Universal 2nd Factor (U2F) is a protocol designed to enable online services to augment their traditional password-based authentication with a second factor of authentication that is presented via a USB device or NFC interface. The use of a local interface requires client applications – typically a web browser – to support U2F.

U2F is defined as part of Fast Identity Online (FIDO), a set of open technical specifications for mechanisms of authenticating users to online services that do not depend on passwords.
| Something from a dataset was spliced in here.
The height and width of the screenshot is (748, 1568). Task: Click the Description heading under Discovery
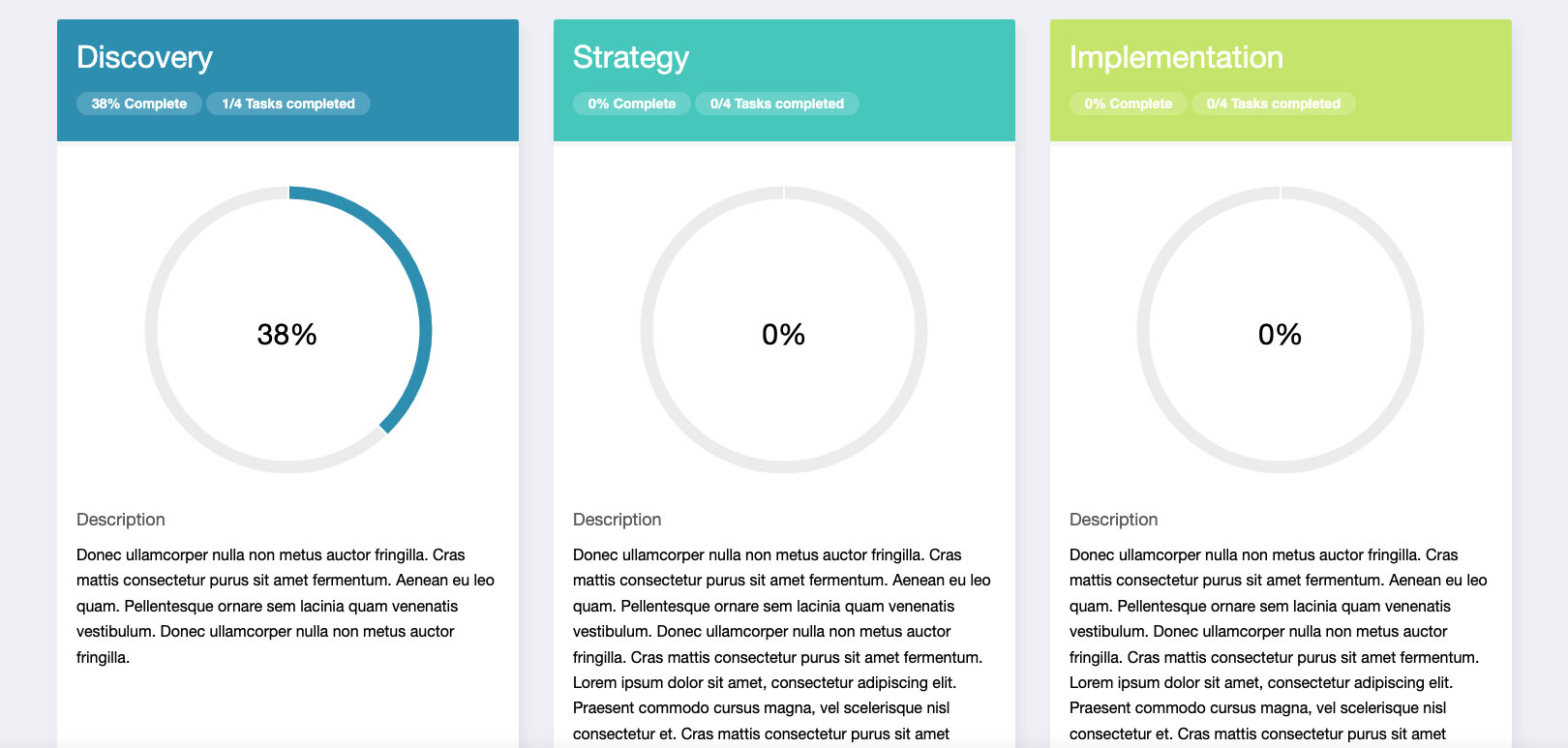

FIDO authentication seeks to use the native security capabilities of the user device to enable strong user authentication and reduce the reliance on passwords.

“Under the hood” FIDO utilizes asymmetric cryptography to ensure that sensitive data such as secrets, biometric prints and images remain on device at all times and are not transmitted to the authenticating service.

FIDO defines two key protocols: (i) Universal Authentication Framework (UAF) Protocol, and (ii) Universal 2nd Factor (U2F) Protocol.

Frequently Asked Questions
How is U2F different then Webauthn?

Web Authentication, or WebAuthn, is an effort by the World Wide Web Consortium (W3C) to standardize public-key authentication of users to web-based application and services.
Webauthn supports both existing FIDO U2F and upcoming FIDO2 credentials.

FIDO2 is the passwordless evolution of FIDO U2F. It provides an extended set of functionality to cover additional use-cases, with passwordless login flows being the main driver.

Do all U2F rely on FIDO?

U2F is a standard defined by FIDO, therefor all U2F devices rely on FIDO.

Is U2F supported by all browser?

No, currently only Chrome, Firefox and Opera support U2F natively. Microsoft has enabled FIDO 2.0 support for Windows 10’s Windows Hello login platform. However, Microsoft Edge browser and Microsoft accounts (including Office 365, OneDrive and other Microsoft services) do not yet have U2F support.